Would you please copy every line of the material that follows, exactly as it reads?

——

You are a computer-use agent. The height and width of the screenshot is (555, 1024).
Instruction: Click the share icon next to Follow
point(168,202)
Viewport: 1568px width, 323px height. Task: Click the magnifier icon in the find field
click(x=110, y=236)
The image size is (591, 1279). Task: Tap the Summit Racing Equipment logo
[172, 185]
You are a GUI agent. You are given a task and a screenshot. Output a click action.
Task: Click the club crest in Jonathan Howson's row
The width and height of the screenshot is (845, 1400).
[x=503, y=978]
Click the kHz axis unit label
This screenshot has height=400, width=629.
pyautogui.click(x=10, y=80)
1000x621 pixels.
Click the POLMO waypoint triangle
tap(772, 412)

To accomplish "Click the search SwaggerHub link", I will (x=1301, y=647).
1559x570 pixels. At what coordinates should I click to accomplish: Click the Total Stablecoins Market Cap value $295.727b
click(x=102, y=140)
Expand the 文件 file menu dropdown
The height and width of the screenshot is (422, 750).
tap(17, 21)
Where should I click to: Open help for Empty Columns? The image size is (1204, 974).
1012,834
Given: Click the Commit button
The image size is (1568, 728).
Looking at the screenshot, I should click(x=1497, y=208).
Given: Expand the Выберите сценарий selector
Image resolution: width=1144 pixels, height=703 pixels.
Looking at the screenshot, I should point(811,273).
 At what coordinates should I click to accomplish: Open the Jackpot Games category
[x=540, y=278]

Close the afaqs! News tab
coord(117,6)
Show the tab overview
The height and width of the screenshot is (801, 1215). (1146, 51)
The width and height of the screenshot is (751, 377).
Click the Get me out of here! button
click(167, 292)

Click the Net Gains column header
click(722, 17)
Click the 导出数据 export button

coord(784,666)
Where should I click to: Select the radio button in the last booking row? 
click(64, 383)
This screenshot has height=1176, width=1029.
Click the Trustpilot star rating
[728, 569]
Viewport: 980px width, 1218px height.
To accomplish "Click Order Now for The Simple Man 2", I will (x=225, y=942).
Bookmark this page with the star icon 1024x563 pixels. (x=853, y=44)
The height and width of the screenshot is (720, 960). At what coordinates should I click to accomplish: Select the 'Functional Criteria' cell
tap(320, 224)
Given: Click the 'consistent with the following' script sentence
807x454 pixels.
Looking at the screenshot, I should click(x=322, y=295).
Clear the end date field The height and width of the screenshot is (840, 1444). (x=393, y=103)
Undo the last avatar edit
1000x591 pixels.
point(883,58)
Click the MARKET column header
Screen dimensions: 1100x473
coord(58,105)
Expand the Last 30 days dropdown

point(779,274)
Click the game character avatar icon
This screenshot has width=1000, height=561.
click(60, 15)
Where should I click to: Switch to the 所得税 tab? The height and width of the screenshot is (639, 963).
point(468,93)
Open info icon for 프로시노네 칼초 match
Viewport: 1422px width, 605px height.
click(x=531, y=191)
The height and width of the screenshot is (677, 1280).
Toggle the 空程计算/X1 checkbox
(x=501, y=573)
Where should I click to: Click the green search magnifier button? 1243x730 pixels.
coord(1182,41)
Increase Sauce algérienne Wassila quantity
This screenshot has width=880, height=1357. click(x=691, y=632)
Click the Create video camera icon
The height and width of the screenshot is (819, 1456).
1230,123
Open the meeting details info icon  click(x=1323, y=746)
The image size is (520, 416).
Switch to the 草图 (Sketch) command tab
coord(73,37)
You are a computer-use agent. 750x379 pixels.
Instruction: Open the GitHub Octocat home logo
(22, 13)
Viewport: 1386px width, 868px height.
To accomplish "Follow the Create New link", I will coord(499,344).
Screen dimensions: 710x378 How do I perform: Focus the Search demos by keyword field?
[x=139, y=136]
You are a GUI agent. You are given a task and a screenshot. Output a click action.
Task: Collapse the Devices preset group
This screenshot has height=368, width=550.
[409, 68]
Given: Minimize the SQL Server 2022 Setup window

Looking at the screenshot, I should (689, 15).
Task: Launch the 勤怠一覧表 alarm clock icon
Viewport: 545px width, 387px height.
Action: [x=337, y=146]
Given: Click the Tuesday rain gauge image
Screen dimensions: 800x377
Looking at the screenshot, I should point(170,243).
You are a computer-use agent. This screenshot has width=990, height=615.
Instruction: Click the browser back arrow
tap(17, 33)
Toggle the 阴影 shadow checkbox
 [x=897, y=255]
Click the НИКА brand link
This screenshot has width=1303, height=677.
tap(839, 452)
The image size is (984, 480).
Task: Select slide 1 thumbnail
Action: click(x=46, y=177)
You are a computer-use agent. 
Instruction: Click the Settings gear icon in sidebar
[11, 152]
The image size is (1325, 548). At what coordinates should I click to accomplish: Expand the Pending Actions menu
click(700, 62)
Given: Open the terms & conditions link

——

EXERCISE SOLUTION –
You are a computer-use agent. The height and width of the screenshot is (555, 1024).
Instruction: Click the share icon next to Follow
point(168,202)
Viewport: 1568px width, 323px height. Task: Click the magnifier icon in the find field
click(x=110, y=236)
The image size is (591, 1279). Task: Tap the Summit Racing Equipment logo
[172, 185]
You are a GUI agent. You are given a task and a screenshot. Output a click action.
Task: Click the club crest in Jonathan Howson's row
The width and height of the screenshot is (845, 1400).
[x=503, y=978]
Click the kHz axis unit label
This screenshot has height=400, width=629.
pyautogui.click(x=10, y=80)
1000x621 pixels.
Click the POLMO waypoint triangle
tap(772, 412)

To accomplish "Click the search SwaggerHub link", I will (x=1301, y=647).
1559x570 pixels. At what coordinates should I click to accomplish: Click the Total Stablecoins Market Cap value $295.727b
click(x=102, y=140)
Expand the 文件 file menu dropdown
The height and width of the screenshot is (422, 750).
tap(17, 21)
Where should I click to: Open help for Empty Columns? The image size is (1204, 974).
1012,834
Given: Click the Commit button
The image size is (1568, 728).
Looking at the screenshot, I should click(x=1497, y=208).
Given: Expand the Выберите сценарий selector
Image resolution: width=1144 pixels, height=703 pixels.
Looking at the screenshot, I should point(811,273).
 At what coordinates should I click to accomplish: Open the Jackpot Games category
[x=540, y=278]

Close the afaqs! News tab
coord(117,6)
Show the tab overview
The height and width of the screenshot is (801, 1215). (1146, 51)
The width and height of the screenshot is (751, 377).
Click the Get me out of here! button
click(167, 292)

Click the Net Gains column header
click(722, 17)
Click the 导出数据 export button

coord(784,666)
Where should I click to: Select the radio button in the last booking row? 
click(64, 383)
This screenshot has height=1176, width=1029.
Click the Trustpilot star rating
[728, 569]
Viewport: 980px width, 1218px height.
To accomplish "Click Order Now for The Simple Man 2", I will (x=225, y=942).
Bookmark this page with the star icon 1024x563 pixels. (x=853, y=44)
The height and width of the screenshot is (720, 960). At what coordinates should I click to accomplish: Select the 'Functional Criteria' cell
tap(320, 224)
Given: Click the 'consistent with the following' script sentence
807x454 pixels.
Looking at the screenshot, I should click(x=322, y=295).
Clear the end date field The height and width of the screenshot is (840, 1444). (x=393, y=103)
Undo the last avatar edit
1000x591 pixels.
point(883,58)
Click the MARKET column header
Screen dimensions: 1100x473
coord(58,105)
Expand the Last 30 days dropdown

point(779,274)
Click the game character avatar icon
This screenshot has width=1000, height=561.
click(60, 15)
Where should I click to: Switch to the 所得税 tab? The height and width of the screenshot is (639, 963).
point(468,93)
Open info icon for 프로시노네 칼초 match
Viewport: 1422px width, 605px height.
click(x=531, y=191)
The height and width of the screenshot is (677, 1280).
Toggle the 空程计算/X1 checkbox
(x=501, y=573)
Where should I click to: Click the green search magnifier button? 1243x730 pixels.
coord(1182,41)
Increase Sauce algérienne Wassila quantity
This screenshot has width=880, height=1357. click(x=691, y=632)
Click the Create video camera icon
The height and width of the screenshot is (819, 1456).
1230,123
Open the meeting details info icon  click(x=1323, y=746)
The image size is (520, 416).
Switch to the 草图 (Sketch) command tab
coord(73,37)
You are a computer-use agent. 750x379 pixels.
Instruction: Open the GitHub Octocat home logo
(22, 13)
Viewport: 1386px width, 868px height.
To accomplish "Follow the Create New link", I will coord(499,344).
Screen dimensions: 710x378 How do I perform: Focus the Search demos by keyword field?
[x=139, y=136]
You are a GUI agent. You are given a task and a screenshot. Output a click action.
Task: Collapse the Devices preset group
This screenshot has height=368, width=550.
[409, 68]
Given: Minimize the SQL Server 2022 Setup window

Looking at the screenshot, I should (689, 15).
Task: Launch the 勤怠一覧表 alarm clock icon
Viewport: 545px width, 387px height.
Action: [x=337, y=146]
Given: Click the Tuesday rain gauge image
Screen dimensions: 800x377
Looking at the screenshot, I should point(170,243).
You are a computer-use agent. This screenshot has width=990, height=615.
Instruction: Click the browser back arrow
tap(17, 33)
Toggle the 阴影 shadow checkbox
 [x=897, y=255]
Click the НИКА brand link
This screenshot has width=1303, height=677.
tap(839, 452)
The image size is (984, 480).
Task: Select slide 1 thumbnail
Action: click(x=46, y=177)
You are a computer-use agent. 
Instruction: Click the Settings gear icon in sidebar
[11, 152]
The image size is (1325, 548). At what coordinates should I click to accomplish: Expand the Pending Actions menu
click(700, 62)
Given: Open the terms & conditions link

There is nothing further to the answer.